ENFJs don’t really cope well with criticism, since they already put a lot on themselves. They can be perfectionists and want to be sure that they do everything to the best of their ability. When someone shoots criticism at them it can be hurtful and hard to handle, even if they know it isn’t intended to be cruel. ENFJs might struggle with even constructive criticism, especially when it comes from someone they love and care for. They can often cope with this much better from outsiders or from a work environment, since they can process this as something they can improve upon rather than an imperfection their loved ones can see. ENFJs just have a hard time not living up to expectations and they try hard to fit into so many different roles.

The ENFJ & Criticism

ENFJs can certainly struggle when it comes to handling criticism, even in situations where it is meant to be helpful.

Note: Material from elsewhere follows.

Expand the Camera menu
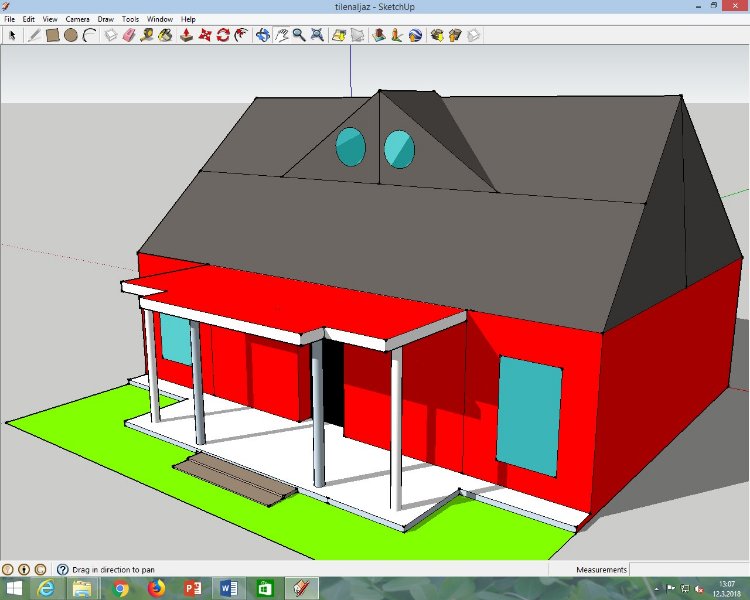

For them it often depends on who is giving them this criticism, and how it is being delivered. In work settings the ENFJ can often handle criticism more effectively, since they realize they need to live up to certain expectations and standards. They can still take this harshly though, and feel like they have failed in some way if they are criticized. They simply try their best to process this by working harder and ensuring that they live up to certain standards. When it comes to strangers giving them criticism the ENFJ can often handle this better as well, and finds themselves trying to understand where the other person is coming from.

Where ENFJs might not process criticism very well, is when it comes from someone they love or care for. They often have a close inner circle of people they trust and consider truly important, and those people mean so much to the ENFJ. They invest all of their time and energy into making those special people happy, and so criticism from them becomes truly hurtful and can be hard for them to actually handle without becoming defensive.

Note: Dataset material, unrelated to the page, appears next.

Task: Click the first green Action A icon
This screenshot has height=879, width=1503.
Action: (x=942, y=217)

Why ENFJs Dislike Criticism

ENFJs struggle with criticism because they put a lot of pressure on themselves to be perfect for everyone around them. ENFJs work hard to be everything to everyone, which can be a challenge and can wear on them after a while. They strive to be the best they can be for everyone and so criticism can actually hit them rather hard. When they receive criticism from someone they love it is even more challenging, since the ENFJ can take this personally. They might start to see it as that person not seeing the best in them, and it can make them feel insecure. ENFJs really care about how their loved ones view them, and they strive to be perfect for those people. Criticism makes them feel as if they have failed, or like they should have done better. They also spend a lot of time analyzing their mistakes and so they likely see the things that could have been done better. ENFJs can go beyond that even, and see themselves as flawed or messing up when what they have accomplished is actually impressive. 

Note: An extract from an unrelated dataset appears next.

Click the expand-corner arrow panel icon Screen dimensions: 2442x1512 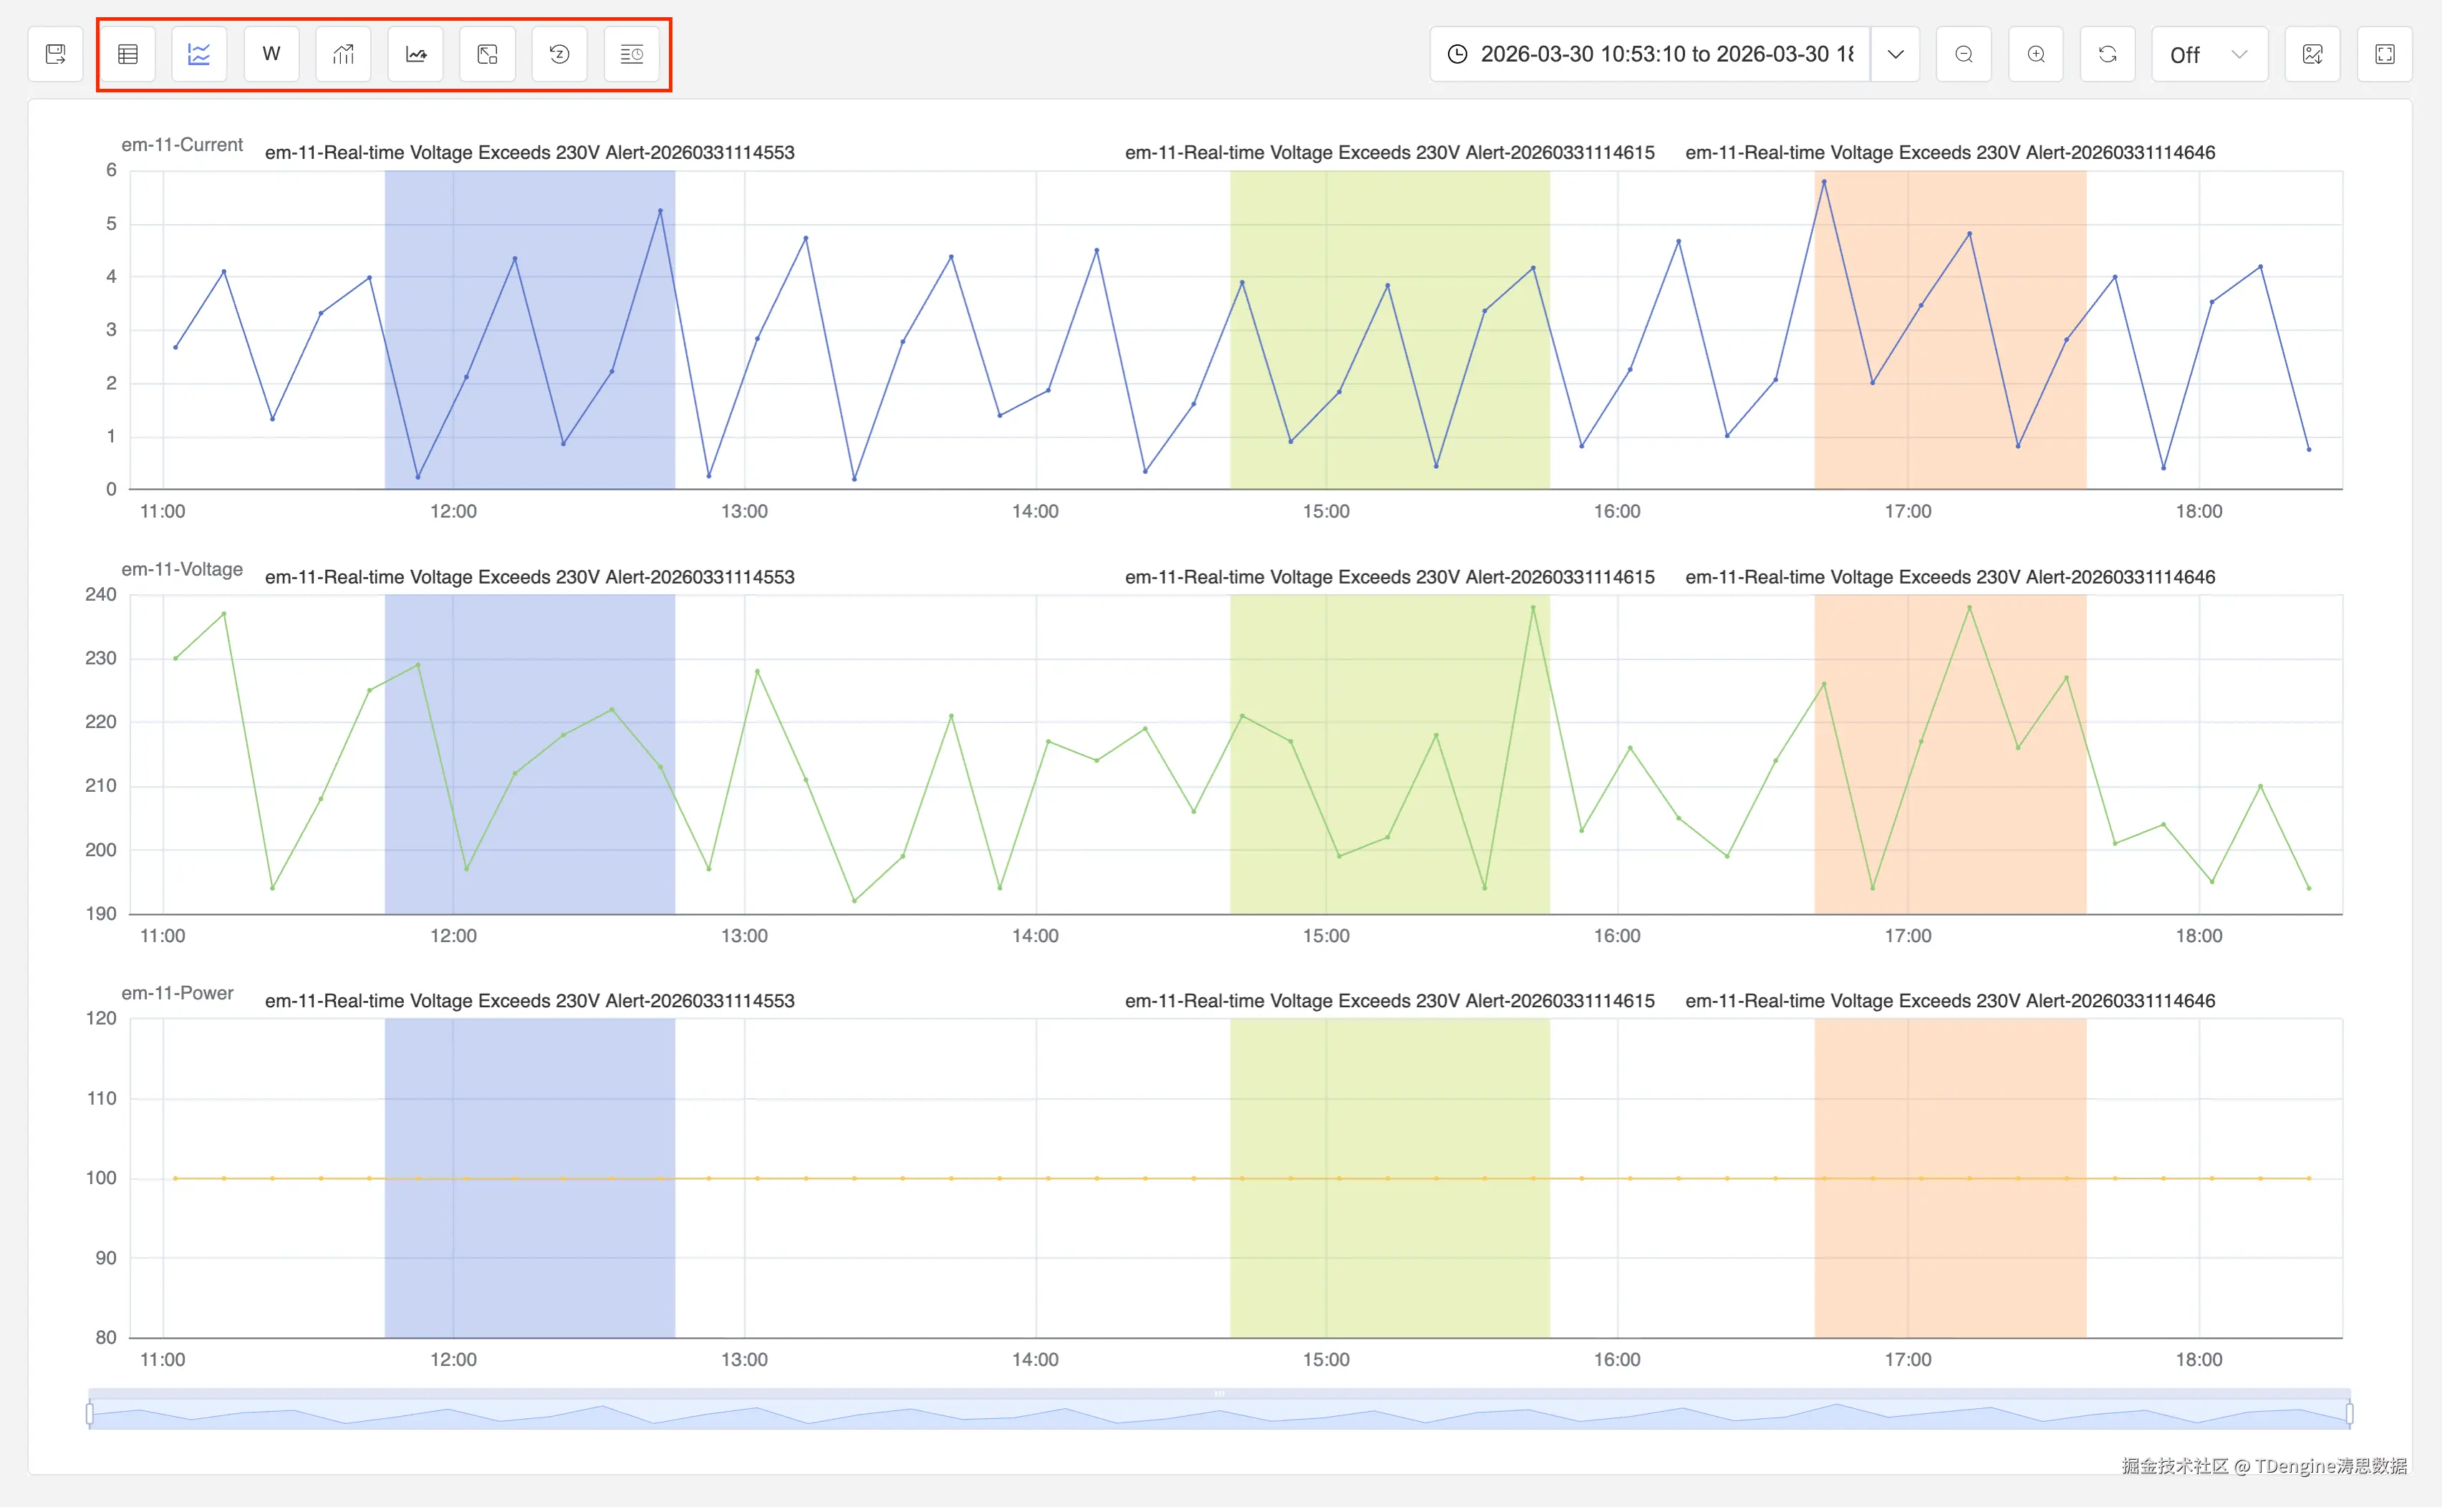point(488,54)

ENFJs just take so much on themselves and are often their own worst critic. They see all of their own mistakes and really don’t like feeling as if they have failed those around them. When they care about someone it becomes difficult for them to take any sort of criticism, even if it is something light or intended to be helpful. The ENFJ might take this wrong and see it as they could have done better and that someone they care for is disappointed in them and their actions. Being someone who gives so much to those around them can certainly cause the ENFJ to become sensitive to what people say or do. They try so hard to always be there for others, and so any sort of criticism can feel as if they aren’t being appreciated for how hard they work and push.

How to Improve

The important thing for ENFJs who struggle with criticism is to actually take time for themselves. They spend so much time giving to others and can sometimes base their own self-confidence on how others view them. It is vital that they take time to really figure out who they are and what they value most inside. The more confident they become in themselves and the better they get at setting boundaries, the better the ENFJ gets at dealing with criticism. This is certainly a process, since ENFJs naturally want to help those around them to the point of ehxuastion. They need to learn how to appreciate and love themselves without having to rely on those around them for validation. The more mature ENFJ will start to learn how to set these boundaries, and spend more time with themselves and their own inner feelings and desires. Once this happens they become more at ease with being imperfect and realize that they can make changes or adjustments without it being horrible. They don’t always have to live up to these unreasonable expectations of perfection, since no one can ever fit into that idea. They certainly push hard to be there for others and this is part of who they are, but that doesn’t mean they need to allow criticism to knock them down or forget how much they truly have to offer.